FROM BILL (Kevin William) SHANNON ('58): Like many another member of this fraternity, through a strong injection of the guilts I have finally overcome the procrastination virus. Marists All from its inception has been a truly meaningful addition to my life. It has been delightful to read of the lives of so many friends from my Marist years - classmates from my training years, men I worked with and admired, as well as some of those Marist giants who played a role in forming so many of us. So, it is certainly time for me to get off my duff and share some of my post-community life.

After leaving the congregation from Christ the King High School in 1969, I finished a degree I was pursuing at Columbia; there I met Diane, a Canadian gal down for a couple of summer courses. We were married two years later and now have two wonderful children. Patrick is in his junior year at Colorado College, very much involved as captain of his cross country and track teams. Kerry is a freshman at Kenyon College in Ohio and is part of their diving team, after a successful high school gymnastics career. Both are excellent students, and even more important, they are caring people. So, we have been most fortunate. The entire family is involved in numerous outdoor activities and competes in the sport of orienteering - cross-country navigating with map and compass.

Professionally, like many of you I have remained in education. As a teacher, counselor, and then administrator I spent twenty-five years in New York public schools in Port Washington, Locust Valley, Greenburgh, and Brewster, where I retired as Principal of the Middle School in 1994. At that time I moved to New Jersey and tried retirement on for size - it didn't fit. So, I became the founding Principal for a public alternative high school for Somerset County. With that up and running I did the same as administrator for a Middlesex County school for severely emotionally disturbed youngsters - a very challenging endeavor. During the past two years I have been Director of Student Personnel Services for the city of Asbury Park. In this position I have been part of an administrative team focused on turning around a corrupt system in an inner city environment. The problems have been numerous, but we are making progress. It was a shock last May when my Superintendent had a serious heart attack, and I found myself Acting Superintendent. Doing both jobs for two months was a taxing situation, one that con-vinced me that the Superintendent's position is not where I want to be. My boss returned during the summer, and I am now able to spend most of my time working on the improvement of the many special education programs in our district.

· · · · · · ·

■ YOUR OBJECTIVE ■
Please say whether each statement agrees with Bill Shannon's letter above, answering yes or no and quoting the deciding words. (a) He met Diane while at Columbia. (b) Kerry is on a cross country team. (c) Serving as Acting Superintendent made him want the Superintendent's position.

■ STUDY MATERIAL ■

· · · · · · ·

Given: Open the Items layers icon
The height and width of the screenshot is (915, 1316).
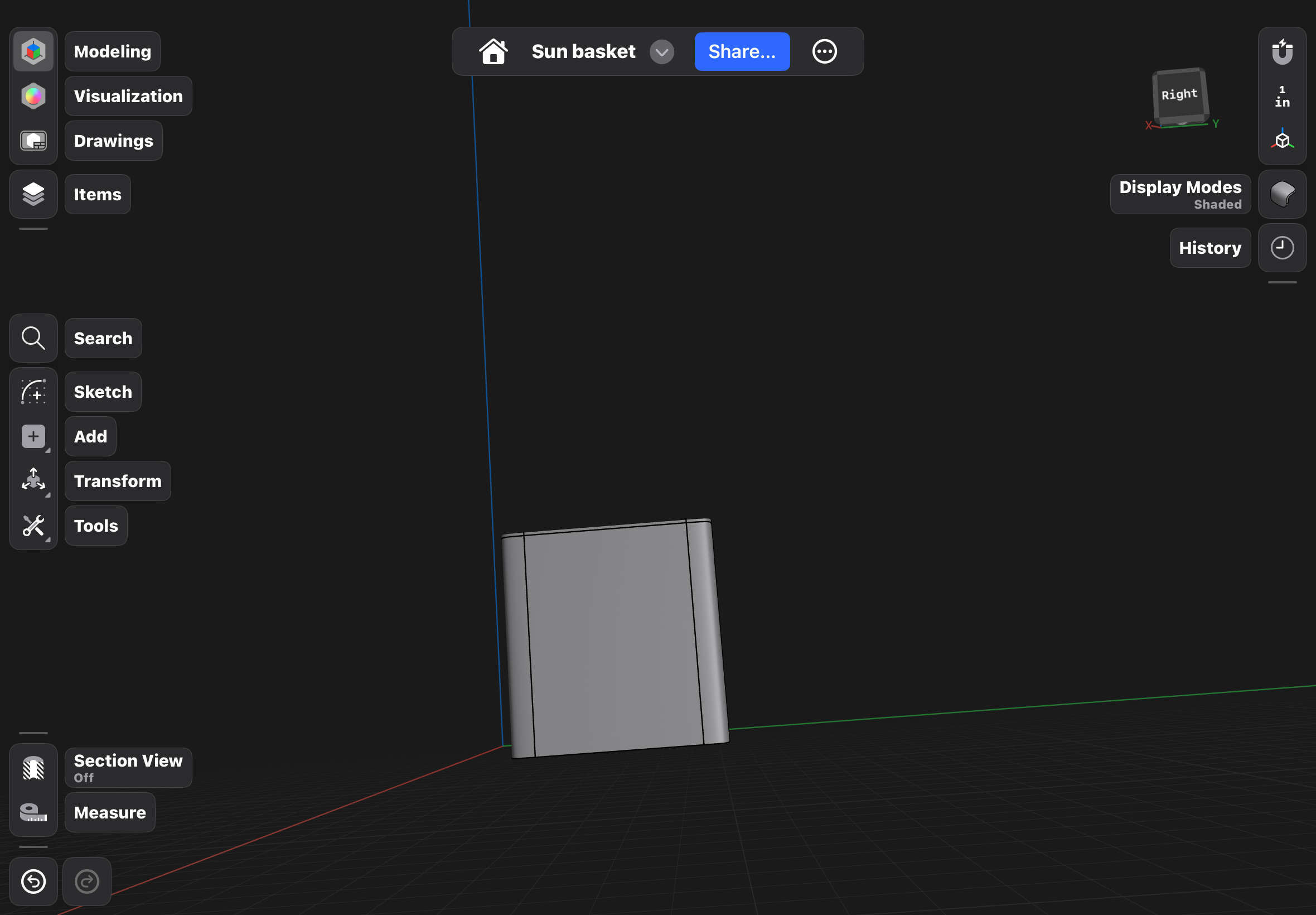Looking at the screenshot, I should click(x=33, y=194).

· · · · · · ·

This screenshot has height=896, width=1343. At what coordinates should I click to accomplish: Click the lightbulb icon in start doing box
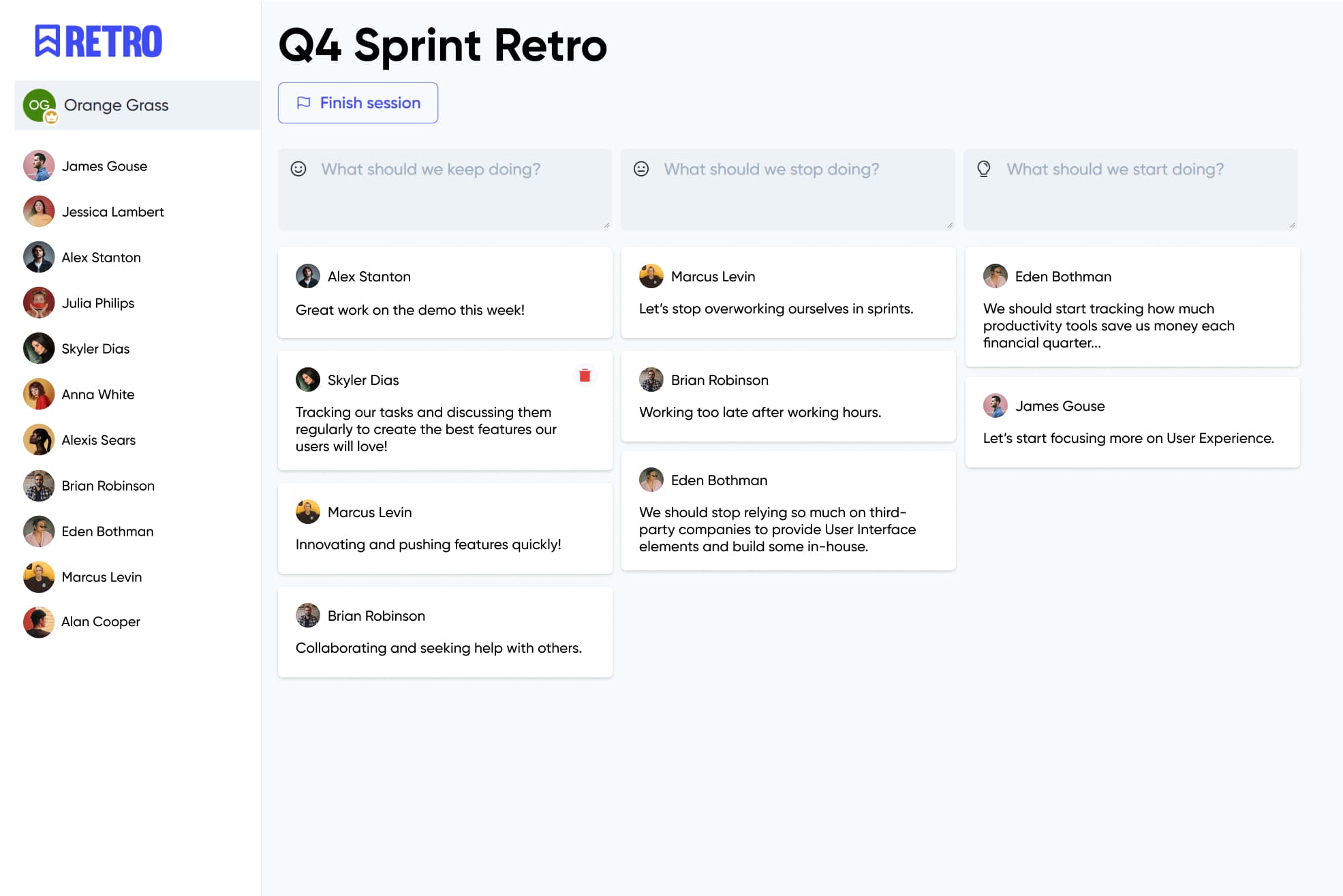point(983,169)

· · · · · · ·

■ EXERCISE SOLUTION ■
(a) Yes: "I finished a degree I was pursuing at Columbia; there I met Diane"
(b) No: "Kerry is a freshman at Kenyon College in Ohio and is part of their diving team"
(c) No: "the Superintendent's position is not where I want to be"